Quando inserida no mosquito, bactéria é capaz de reduzir transmissão dos vírus dengue e chikungunya

Trazido ao País pela Fundação Oswaldo Cruz (Fiocruz), o projeto de pesquisa "Eliminar a Dengue: Desafio Brasil" é parte de uma iniciativa científica internacional pioneira que estuda o uso da bactéria Wolbachia como uma alternativa natural, segura e autossustentável para o controle da dengue.

Quando inserida no mosquito Aedes aegypti, a bactéria é capaz de reduzir a transmissão dos vírus dengue e chikungunya. Recentemente, também foi demonstrado que a Wolbachia pode fazer o mesmo em relação ao vírus zika.

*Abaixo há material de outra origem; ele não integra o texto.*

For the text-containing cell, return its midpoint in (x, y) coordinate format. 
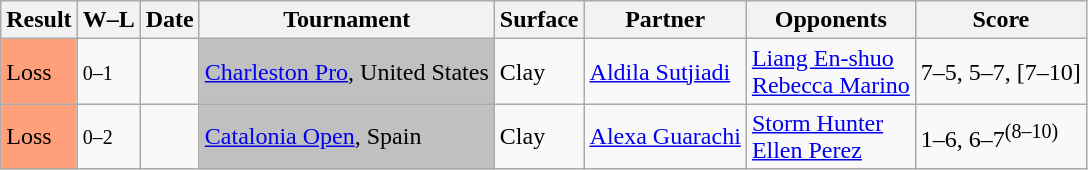
Catalonia Open, Spain (346, 136)
Alexa Guarachi (665, 136)
7–5, 5–7, [7–10] (1000, 72)
Score (1000, 20)
Date (170, 20)
Storm Hunter Ellen Perez (830, 136)
0–2 (108, 136)
Partner (665, 20)
Liang En-shuo Rebecca Marino (830, 72)
1–6, 6–7(8–10) (1000, 136)
0–1 (108, 72)
Surface (539, 20)
Result (39, 20)
Tournament (346, 20)
Opponents (830, 20)
Aldila Sutjiadi (665, 72)
Charleston Pro, United States (346, 72)
W–L (108, 20)
Return [X, Y] of the center of cell containing provided text 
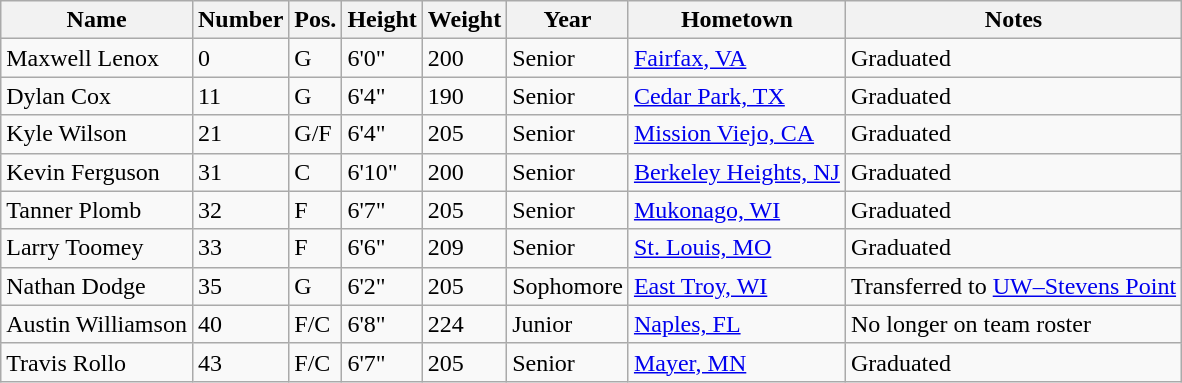
40 [240, 324]
Mayer, MN [736, 362]
Tanner Plomb [97, 210]
6'2" [382, 286]
Kevin Ferguson [97, 172]
21 [240, 134]
Hometown [736, 20]
Junior [568, 324]
43 [240, 362]
11 [240, 96]
Sophomore [568, 286]
Name [97, 20]
Travis Rollo [97, 362]
Larry Toomey [97, 248]
Mukonago, WI [736, 210]
No longer on team roster [1013, 324]
6'8" [382, 324]
35 [240, 286]
Dylan Cox [97, 96]
Naples, FL [736, 324]
Mission Viejo, CA [736, 134]
Kyle Wilson [97, 134]
6'10" [382, 172]
Pos. [316, 20]
33 [240, 248]
Maxwell Lenox [97, 58]
Number [240, 20]
Weight [464, 20]
0 [240, 58]
Austin Williamson [97, 324]
Year [568, 20]
224 [464, 324]
East Troy, WI [736, 286]
209 [464, 248]
32 [240, 210]
Notes [1013, 20]
Height [382, 20]
Berkeley Heights, NJ [736, 172]
St. Louis, MO [736, 248]
G/F [316, 134]
Fairfax, VA [736, 58]
31 [240, 172]
190 [464, 96]
6'6" [382, 248]
Transferred to UW–Stevens Point [1013, 286]
Nathan Dodge [97, 286]
6'0" [382, 58]
C [316, 172]
Cedar Park, TX [736, 96]
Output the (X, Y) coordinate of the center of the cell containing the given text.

Durante sua visita, nesta quinta-feira (10), à Fiocruz (Instituto Bio-Manguinhos), no Rio de Janeiro (RJ), a presidenta Dilma Rousseff acompanhou de perto a atual fase de desenvolvimento do projeto. O projeto faz parte do programa internacional "Eliminar a Dengue: Nosso Desafio", que também realiza estudos na Austrália, Vietnã, Indonésia e Colômbia. No Brasil, os bairros de Tubiacanga, na Ilha do Governador, na cidade do Rio de Janeiro, e de Jurujuba, em Niterói, participam do projeto.

Há ainda o projeto Unidades Disseminadoras, que funciona como uma armadilha com inseticida. Ao passar por ela, a fêmea do mosquito fica impregnada com a substância e a leva até o criadouro. Assim dissemina a ação inseticida e elimina as larvas até mesmo em focos não identificados pela população e pelos agentes de saúde.